Data below:

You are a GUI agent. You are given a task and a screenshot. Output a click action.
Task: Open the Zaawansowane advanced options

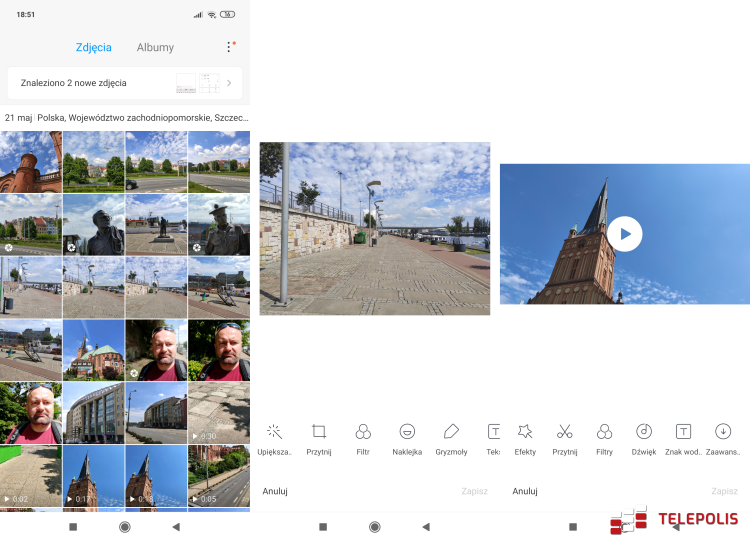point(722,437)

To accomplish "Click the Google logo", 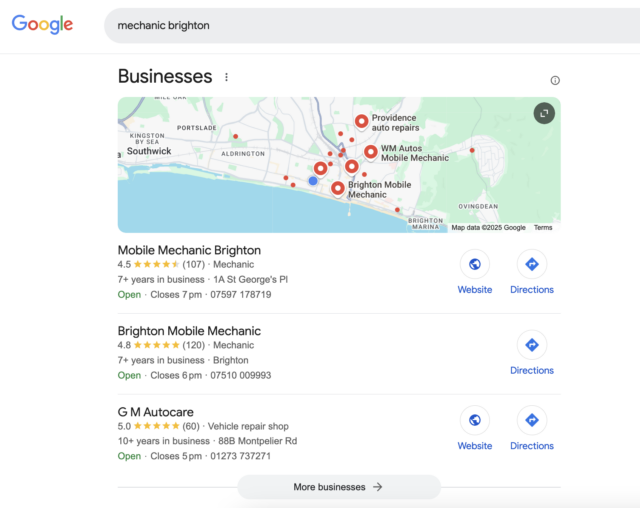I will 42,25.
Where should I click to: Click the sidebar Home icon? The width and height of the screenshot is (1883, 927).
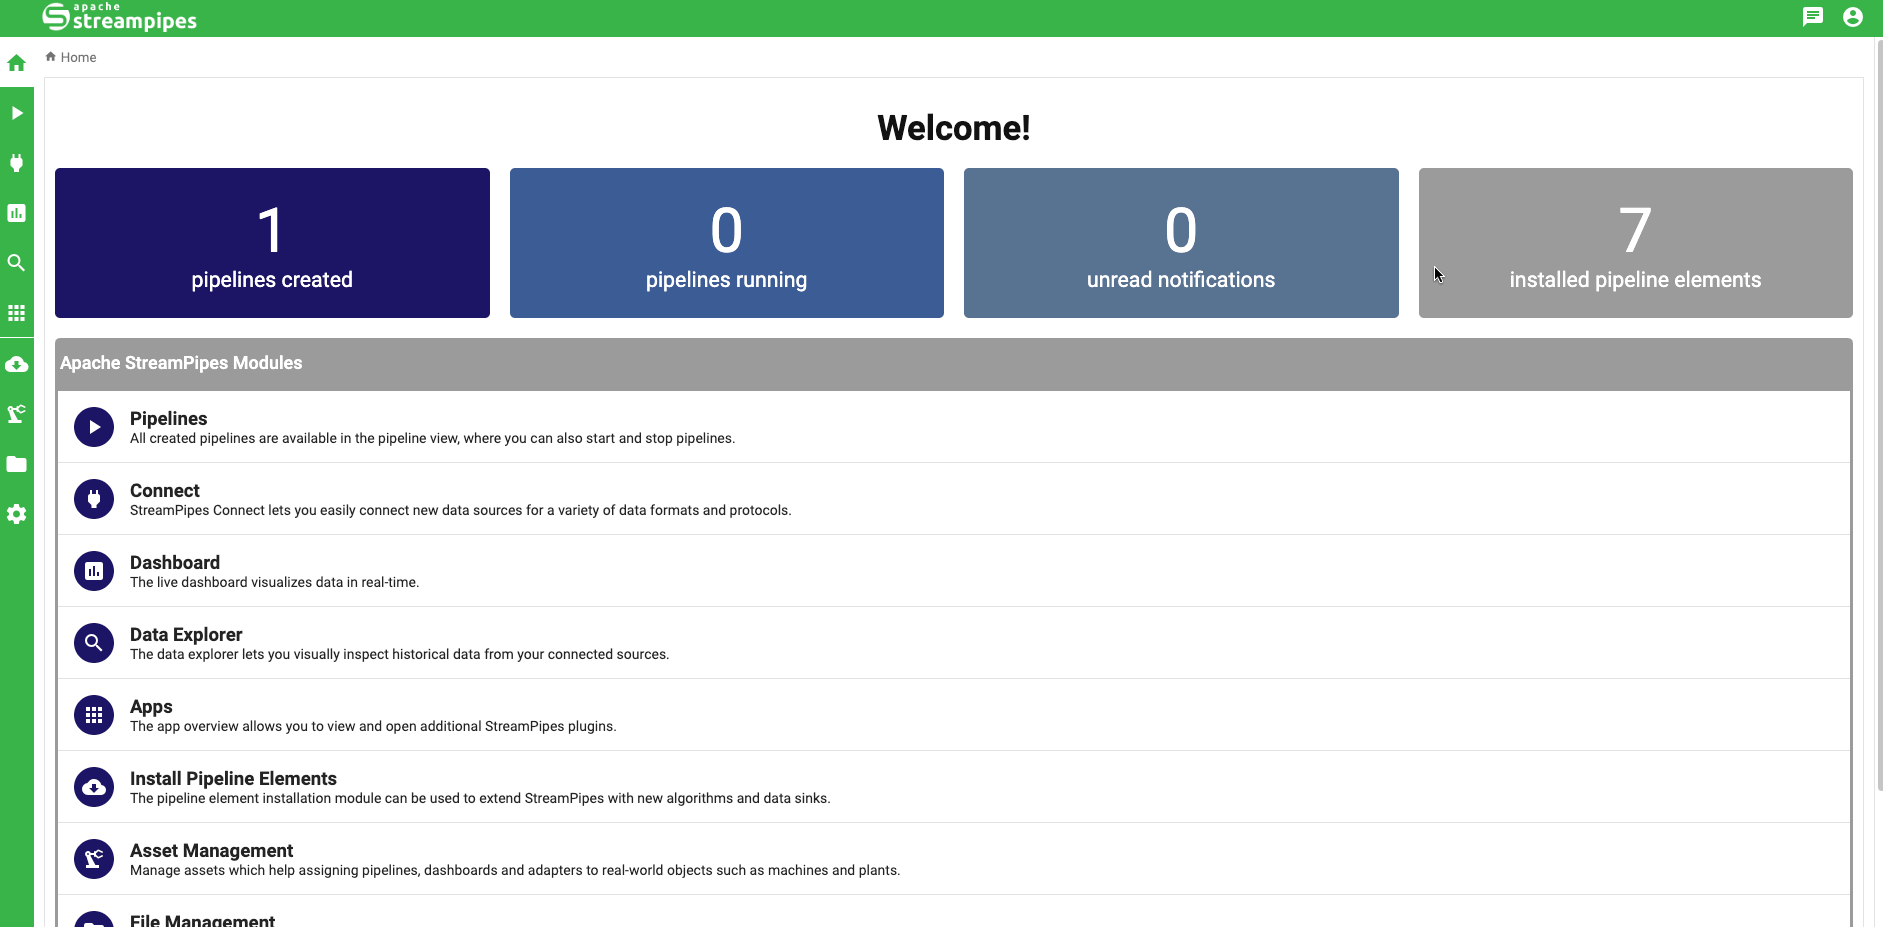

End of Data.

What the task asks
Wherever a line in the data above holds the word "screenshot", copy that line.

Result below
You are a GUI agent. You are given a task and a screenshot. Output a click action.
Where should I click to: Click the sidebar Home icon? The width and height of the screenshot is (1883, 927).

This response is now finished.